Alyssa Jean Anderson (born September 30, 1990) is an American competition swimmer and Olympic gold medalist who represented the United States as the 2012 Summer Olympics.

Personal

Anderson was born in Santa Clara, California but grew up in Granite Bay. She attended the University of Arizona, where she swam for coach Frank Busch's Arizona Wildcats women's swim team in National Collegiate Athletic Association (NCAA) competition from 2008 to 2012.  Anderson's younger sister, Haley, is also a swimmer and competed with her at the 2009 World Aquatics Championships.

Career

At the 2007 Junior Pan Pacific Championships, Anderson won silver medals in the 800-meter and 1,500-meter freestyle.

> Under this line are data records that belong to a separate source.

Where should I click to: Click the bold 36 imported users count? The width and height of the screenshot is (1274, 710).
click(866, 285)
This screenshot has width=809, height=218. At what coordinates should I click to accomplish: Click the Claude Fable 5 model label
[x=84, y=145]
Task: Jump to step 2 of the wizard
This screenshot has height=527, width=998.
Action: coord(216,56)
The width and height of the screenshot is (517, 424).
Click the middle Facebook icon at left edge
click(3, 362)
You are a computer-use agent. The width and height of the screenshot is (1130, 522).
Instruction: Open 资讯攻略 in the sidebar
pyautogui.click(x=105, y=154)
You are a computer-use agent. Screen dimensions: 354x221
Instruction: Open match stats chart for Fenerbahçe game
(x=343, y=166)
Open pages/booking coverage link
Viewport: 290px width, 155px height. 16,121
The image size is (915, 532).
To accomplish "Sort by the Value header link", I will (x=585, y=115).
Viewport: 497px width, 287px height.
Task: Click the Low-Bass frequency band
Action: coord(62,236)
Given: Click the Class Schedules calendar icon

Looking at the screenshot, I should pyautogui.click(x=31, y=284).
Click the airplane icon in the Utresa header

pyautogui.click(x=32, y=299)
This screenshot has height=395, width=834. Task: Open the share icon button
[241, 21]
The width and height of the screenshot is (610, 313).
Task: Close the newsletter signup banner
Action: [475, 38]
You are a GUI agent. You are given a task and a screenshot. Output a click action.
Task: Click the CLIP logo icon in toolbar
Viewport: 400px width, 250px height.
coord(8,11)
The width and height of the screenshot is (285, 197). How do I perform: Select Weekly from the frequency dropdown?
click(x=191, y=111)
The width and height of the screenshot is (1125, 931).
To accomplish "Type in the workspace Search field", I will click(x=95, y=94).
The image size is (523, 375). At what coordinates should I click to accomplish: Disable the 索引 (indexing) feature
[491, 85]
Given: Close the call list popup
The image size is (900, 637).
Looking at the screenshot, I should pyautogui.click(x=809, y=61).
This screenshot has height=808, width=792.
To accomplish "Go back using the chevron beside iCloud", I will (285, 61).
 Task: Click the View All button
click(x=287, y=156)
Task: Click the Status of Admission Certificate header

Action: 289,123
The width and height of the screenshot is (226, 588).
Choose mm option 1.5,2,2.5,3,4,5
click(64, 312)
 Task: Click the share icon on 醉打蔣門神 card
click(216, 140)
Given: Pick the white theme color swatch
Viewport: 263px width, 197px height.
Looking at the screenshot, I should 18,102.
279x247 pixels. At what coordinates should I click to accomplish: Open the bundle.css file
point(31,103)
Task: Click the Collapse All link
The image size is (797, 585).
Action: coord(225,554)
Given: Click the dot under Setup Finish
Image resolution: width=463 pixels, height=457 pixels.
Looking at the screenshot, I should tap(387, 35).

At the 2009 U.S. Nationals and World Championship Trials, Anderson placed fourth in the 200-meter freestyle, earning a place on the U.S. 4x200-meter freestyle relay team at the 2009 World Aquatics Championships in Rome.  In Rome, Anderson swam the third leg of the relay preliminaries and split 1:58.35.  The U.S. team advanced to the final and won the silver medal.

At the 2012 United States Olympic Trials in Omaha, Nebraska, the U.S. qualifying meet for the Olympics, Anderson made the U.S. Olympic team for the first time by finishing sixth in the 200-meter freestyle with a time of 1:58.40, which qualified her to swim in the 4x200-meter freestyle as a member of the U.S. relay team.  At the 2012 Summer Olympics in London, she swam for the winning U.S. team in the preliminary heats of the women's 4x200-meter freestyle relay and earned a gold medal.  Anderson's sister, Haley, won a silver medal in the 10-kilometer open water marathon at the 2012 Olympics.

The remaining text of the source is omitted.